First we’re going to setup LamdaCube, run the lambdacube-basic example and see how it does work. Note that the latest version (0.2.4) of LamdaCube is available at GoogleCode (instead of Hackage (0.2.3)).

>>> cabal unpack lambdacube-engine # old version
>>> svn checkout http://lambdacube.googlecode.com/svn/trunk/ lambdacube # new version
>>> cd lambdacube/lambdacube-examples
>>> dist/build/lambdacube-basic/lambdacube-basic
# ls lambdacube-examples.cabal
# ls src/lambdacube-basic.hs
# ls media/

It should show 1 frame of a bluesky scene. However it stops immediately because of an issue in Elerea FRP with the following message (bug report): thread blocked indefinitely in an MVar operation

This is unfortunate, however we’re going to integrate Yampa anyway. The important parts of the example are outlined here:

lambdacube-basic.hs (outlined)

import FRP.Elerea.Param
...

main = do
    openWindow
    ...
    runLCM renderSystem [Stb.loadImage] $ do
    ...
    addScene [ node "Root" "Obj" ...]
    ...
    addRenderWindow "MainWindow" 640 480 ...
    ...
    sc <- liftIO $ start $ scene ...
    driveNetwork sc (readInput ...)

scene :: RenderSystem r vb ib q t p lp
      => ...
      -> SignalGen FloatType (Signal (LCM (World r vb ib q t p lp) e ()))
scene = do
        ...
        return $ drawGLScene <$> ...

drawGLScene :: RenderSystem r vb ib q t2 p lp
            => ...
            -> FloatType
            -> LCM   (World r vb ib q t2 p lp) e ()
drawGLScene ... time = do
    updateTransforms $ ...
    updateTargetSize "MainWindow" w h
    renderWorld (realToFrac time) "MainWindow"

What happens here is that a LCM world (LambdaCubeMonad) is created and several changes are made by “shoving” through the World via runLCM. Finally Elerea’s driveNetwork starts an infinite loop to make repeated renderWorld calls within the LCM context. So all we have to do is replace Elerea’s driveNetwork with Yampa’s reactimate and “shove” the LCM into reactimate. Unfortunately the types don’t match: (IO vs LCM). Also note how an external renderWorld is called within an LCM context. What’s going on? Let’s look up the definition! Because there are no public docs available we’ll generate them ourselves:

>>> cd lambdacube/lambdacube-engine
>>> cabal haddock
>>> firefox dist/doc/html/lambdacube-engine/index.html
data LCM w e a

Instances
Monad (LCM w e)
Functor (LCM w e)
Applicative (LCM w e)
MonadIO (LCM w e)

What’s interesting here is that LCM instances MonadIO and provides a free type variable a. Thus LCM has an IO context and can be extended with other Monad contexts and types. All we have to do therefore is to make Yampa’s reactimate less strict and do some Monad lifting.

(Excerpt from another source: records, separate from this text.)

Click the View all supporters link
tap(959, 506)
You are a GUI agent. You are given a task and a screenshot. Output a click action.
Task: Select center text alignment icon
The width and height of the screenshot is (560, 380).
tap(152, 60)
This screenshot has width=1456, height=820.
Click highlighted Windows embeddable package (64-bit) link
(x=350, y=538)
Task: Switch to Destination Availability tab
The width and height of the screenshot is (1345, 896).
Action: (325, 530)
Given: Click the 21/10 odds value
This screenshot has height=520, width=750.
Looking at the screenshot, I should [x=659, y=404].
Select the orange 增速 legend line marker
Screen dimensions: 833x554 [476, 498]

>>> cabal install transformers
>>> cabal unpack Yampa
>>> cd Yampa-0.9.3/src/FRP

Yampa.hs

reactimate :: IO a
          -> (Bool -> IO (DTime, Maybe a))
          -> (Bool -> b -> IO Bool)
          -> SF a b
          -> IO ()

change to:

import Control.Monad.IO.Class (MonadIO)
...

reactimate :: MonadIO m
          => m a
          -> (Bool -> m (DTime, Maybe a))
          -> (Bool -> b -> m Bool)
          -> SF a b
          -> m ()

Now we can call reactimate within runLCM and use Yampa as usual. Copy the lambdacube-basic.hs file and extend lambdacube-examples.cabal with the new executable.

YampaCube.hs (outlined)

type ObjInput  = (Int, Int)      -- mouse-position
type ObjOutput = (String, Proj4) -- object name, transformation

main :: IO ()
main = do
    mediaPath <- getDataFileName "media"
    renderSystem <- mkGLRenderSystem
    runLCM renderSystem [Stb.loadImage] (reactimate (initput title mediaPath) input output (process objs))
    closeWindow

initput :: RenderSystem r vb ib q t p lp
      => Bool
      -> LCM     (World r vb ib q t p lp) e (DTime, Maybe (Bool, ObjInput))
initput _ = do
    ...
    liftIO $ openWindow ...
    ...
    addScene [ node "Root" "Obj" ...]
    ...

output :: RenderSystem r vb ib q t p lp
      => Bool -> [ObjOutput]
      -> LCM   (World r vb ib q t p lp) e Bool

cam :: SF ObjInput ObjOutput
cam = proc _ -> do
    t <- localTime -< ()
    returnA -< ("Cam", translation (Vec3 0 0 (realToFrac t)))
>>> cd lambdacube/lambdacube-examples
>>> cabal configure
>>> cabal build
>>> dist/build/YampaCube/YampaCube

Download full source code: YampaCube.hs

Viola! What you should see is a small box with the bluesky texture and the camera slowly moving away from it.